Energy efficiency improvements are no doubt vital and Brits are consistently reminded of the benefits of adopting low carbon and sustainable technologies.
However, when making such changes to the home it is important to think carefully about they fit in with the rest of your property.
Those who live in a historical residence will in particular be limited to the improvements they can install, as many conservation guidelines will not permit technologies such as solar panels
Andrew Eagles, managing director at Sustainable Homes, explained: “There are a variety of options for improving homes.

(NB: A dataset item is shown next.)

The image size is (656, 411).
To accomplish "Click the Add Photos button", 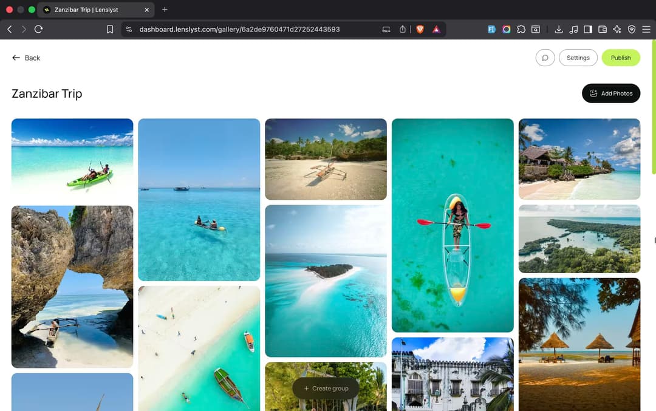I will pos(611,93).
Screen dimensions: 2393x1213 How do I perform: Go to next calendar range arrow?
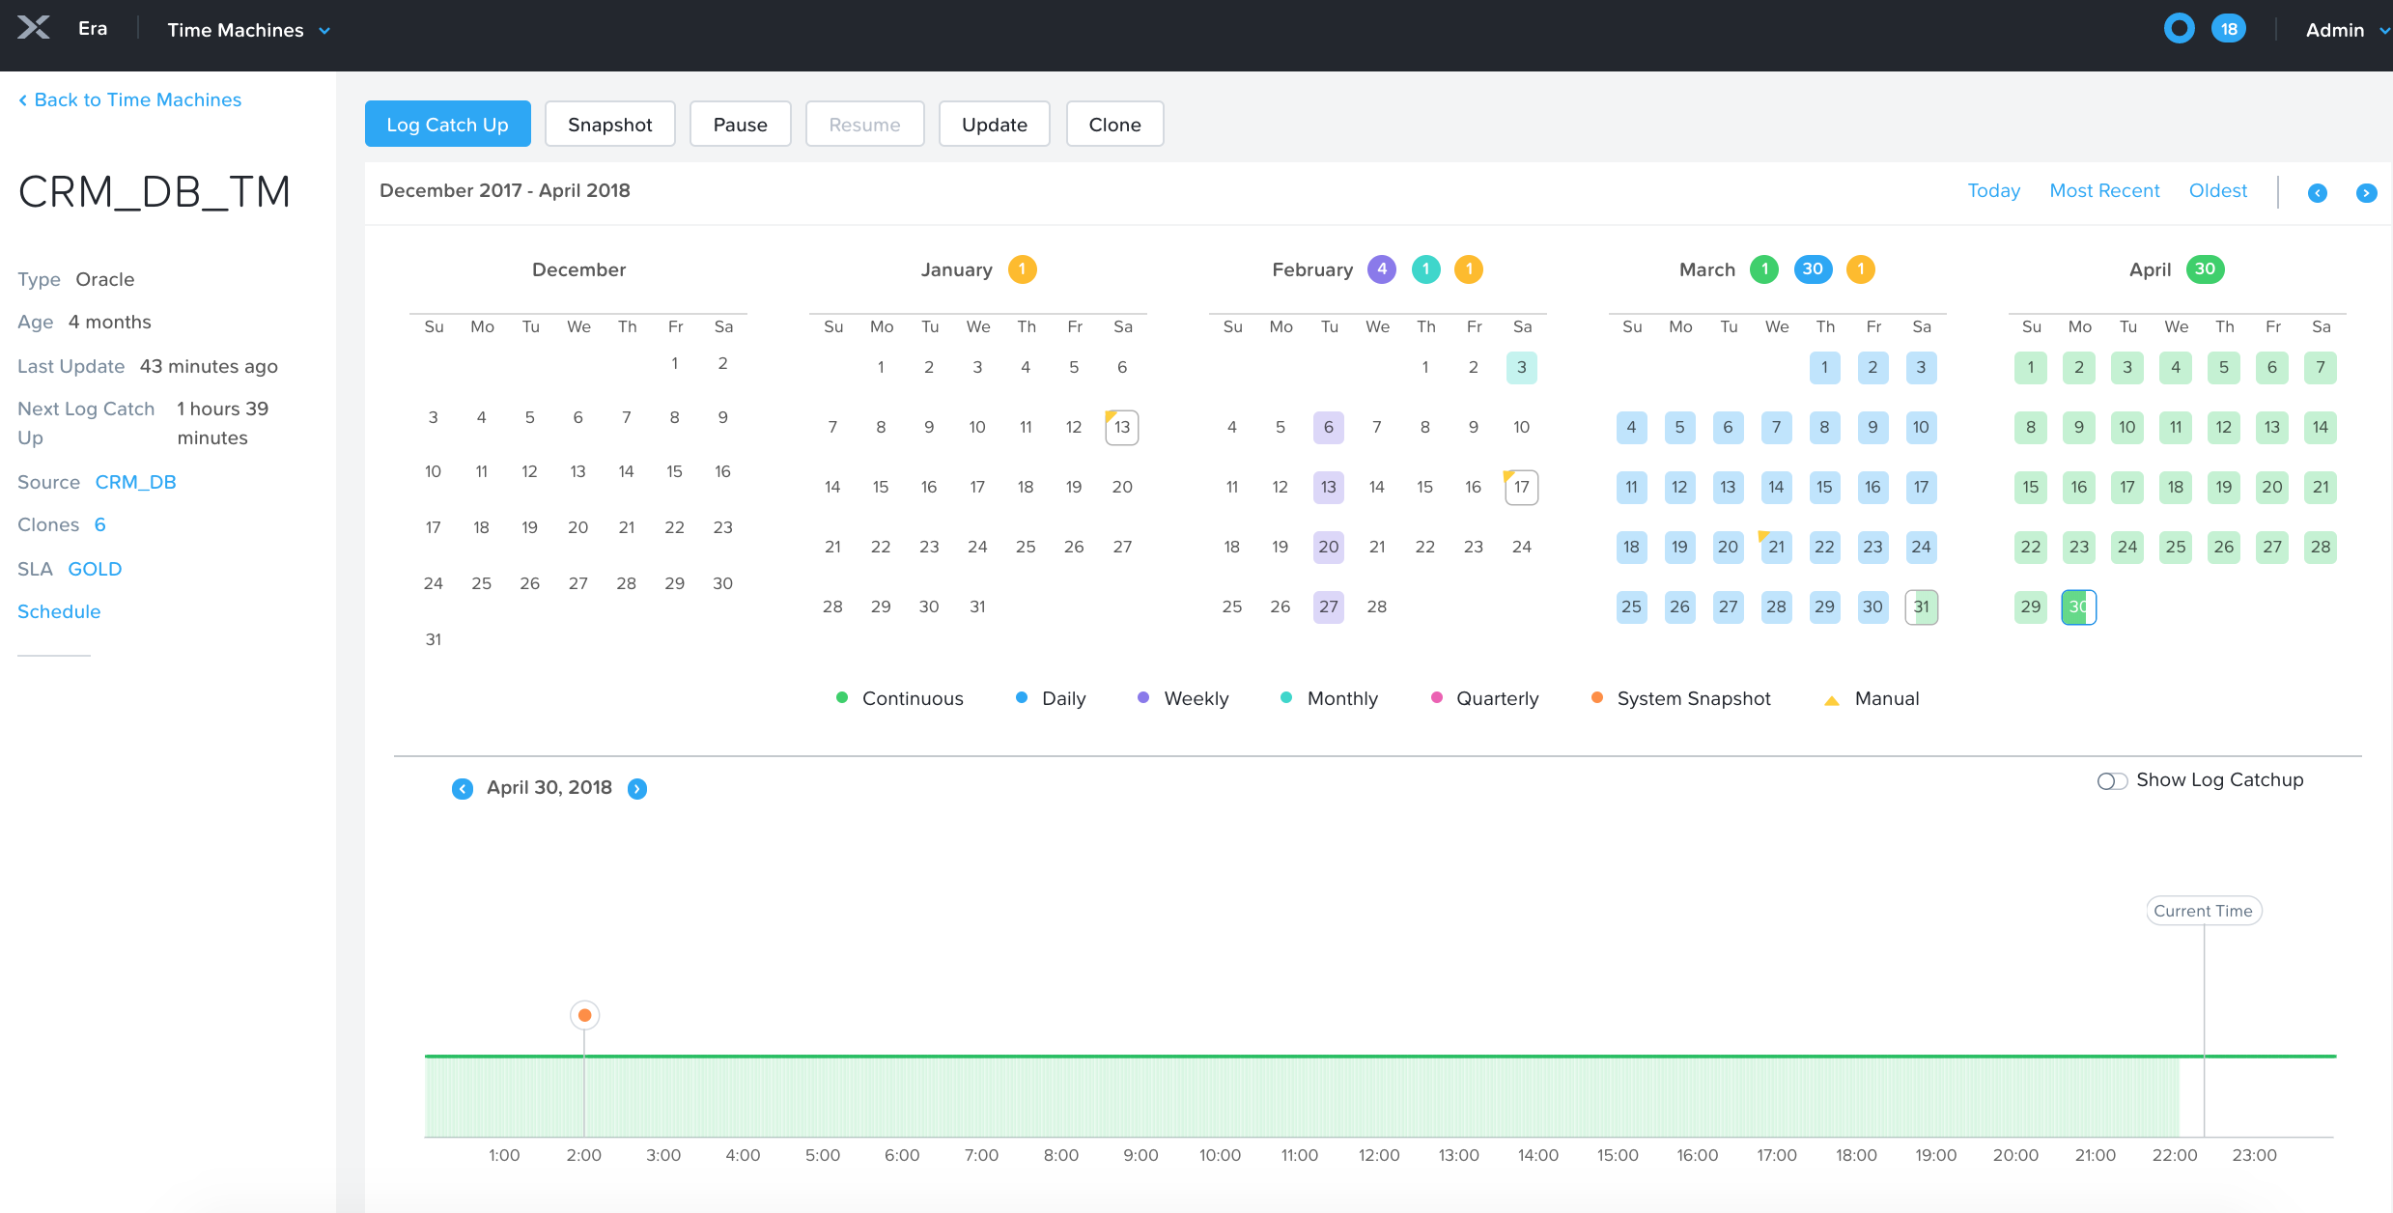pos(2366,193)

Not all will suit each property, but some that are generally useful.”
Such measures are generally focused on reducing the amount of energy wasted on “space heating” and include insulation in lofts and ceiling and draught reduction measures.
New double glazing
is a particularly key energy efficiency technique, as it improves the heat retention of properties and is suitable for all homes.
Mr Eagles also recommends investing in an efficient boiler and thermostat, in addition to low-energy light bulbs.
Combined, these measures have the potential to both reduce a property’s carbon foot print and lower energy costs, while maintaining the integrity of a home.
This will come as a relief for many, following the end of a financial year in which the price of fuel skyrocketed.
However, this week the government announced that the big six energy suppliers in the UK will need to write to customers once a year to inform them of the best tariff available, following the revelation that seven out of ten Brits paying high energy costs are not on the correct policy.
What’s more, it was revealed that in 2010, 75 per cent of people didn’t change their tariff, despite rising energy costs.
It is hoped that by making tariffs more transparent and encouraging people to implement energy efficiency measures British housing stock will become more sustainable and cheaper to run.